Short problem a:
In the records, list as a numbered list every line from the line with "You are a computer-use" up to and including the last line of the records, leaving out blank lines and pictures.

Quoted text:
_ _ _ _ _ _ _

# Dynamic Iceberg Tables Demo

This notebook demonstrates **Dynamic Iceberg Tables** in Snowflake - combining the power of Dynamic Tables with the Apache Iceberg format.

## What You'll Learn
- Creating Snowflake-managed Iceberg tables
- Building Dynamic Iceberg Tables for automated data pipelines
- Using TARGET_LAG for data freshness control
- Applying IMMUTABLE WHERE for optimized incremental refreshes
- Monitoring and operating Dynamic Tables

## Prerequisites
- SYSADMIN role (or equivalent privileges)
- Access to AWS S3 storage
- Storage integration configured

---
## 1. Setup Infrastructure

Create the database, schema, warehouse, and external volume for the demo.

_ _ _ _ _ _ _

Short problem b:
Answer these questions about the Dynamic Iceberg Tables demo:
(i) Which role is listed as a prerequisite?
(ii) What is used for data freshness control?
(iii) What four things does the setup step create?

_ _ _ _ _ _ _

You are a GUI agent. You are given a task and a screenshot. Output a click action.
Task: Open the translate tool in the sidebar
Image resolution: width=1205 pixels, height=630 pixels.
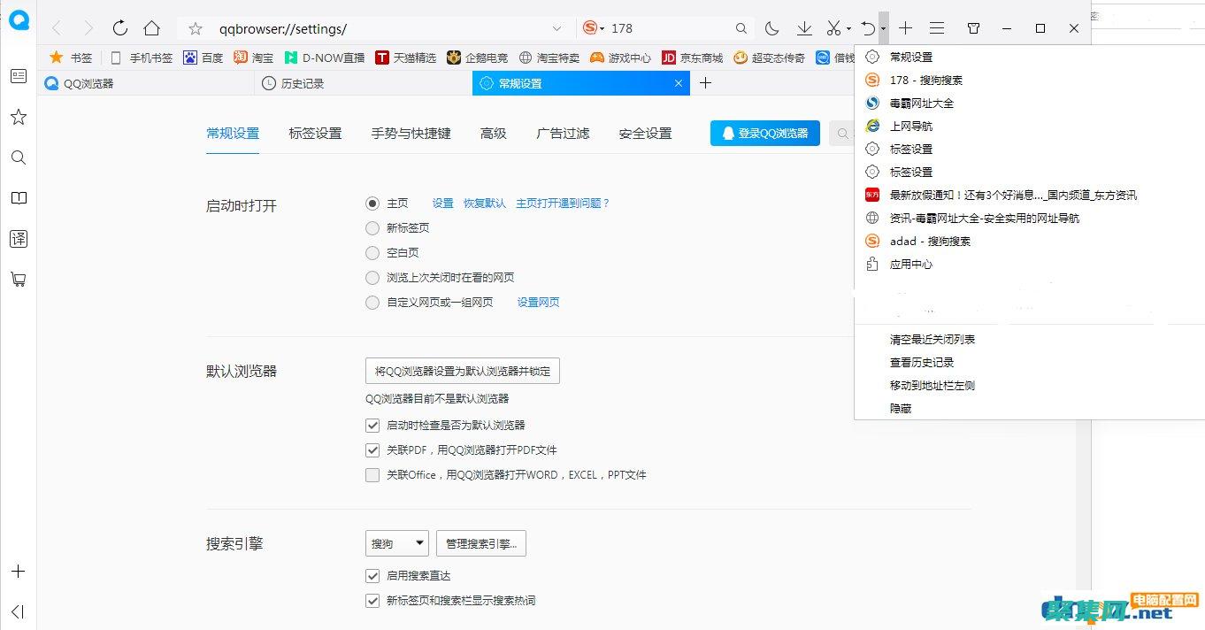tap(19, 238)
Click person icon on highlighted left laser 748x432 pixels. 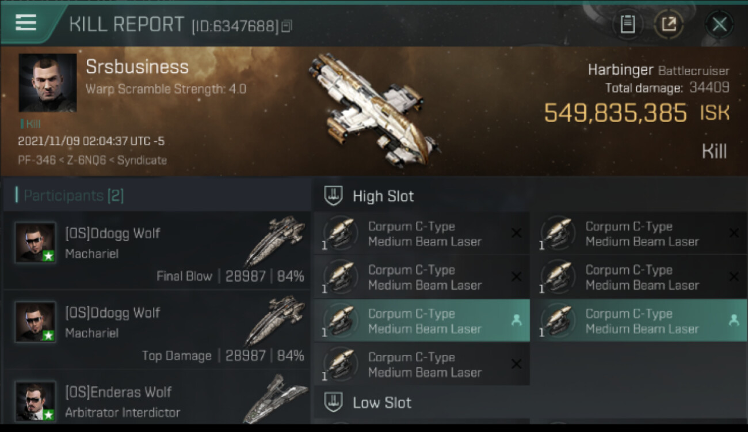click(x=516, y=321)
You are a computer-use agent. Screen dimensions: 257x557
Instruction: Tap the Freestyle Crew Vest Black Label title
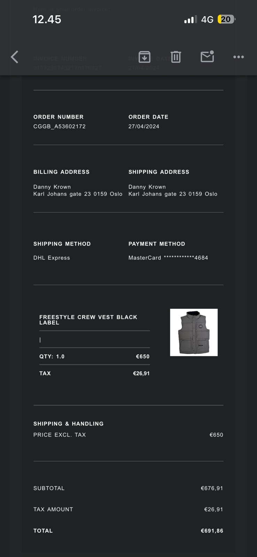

_ _ _ _ _ _ _

Complete answer a:
1. You are a computer-use agent. Screen dimensions: 257x557
2. Instruction: Tap the Freestyle Crew Vest Black Label title

Complete answer b:
(i) The SYSADMIN role (or equivalent privileges).
(ii) TARGET_LAG.
(iii) The database, schema, warehouse, and external volume.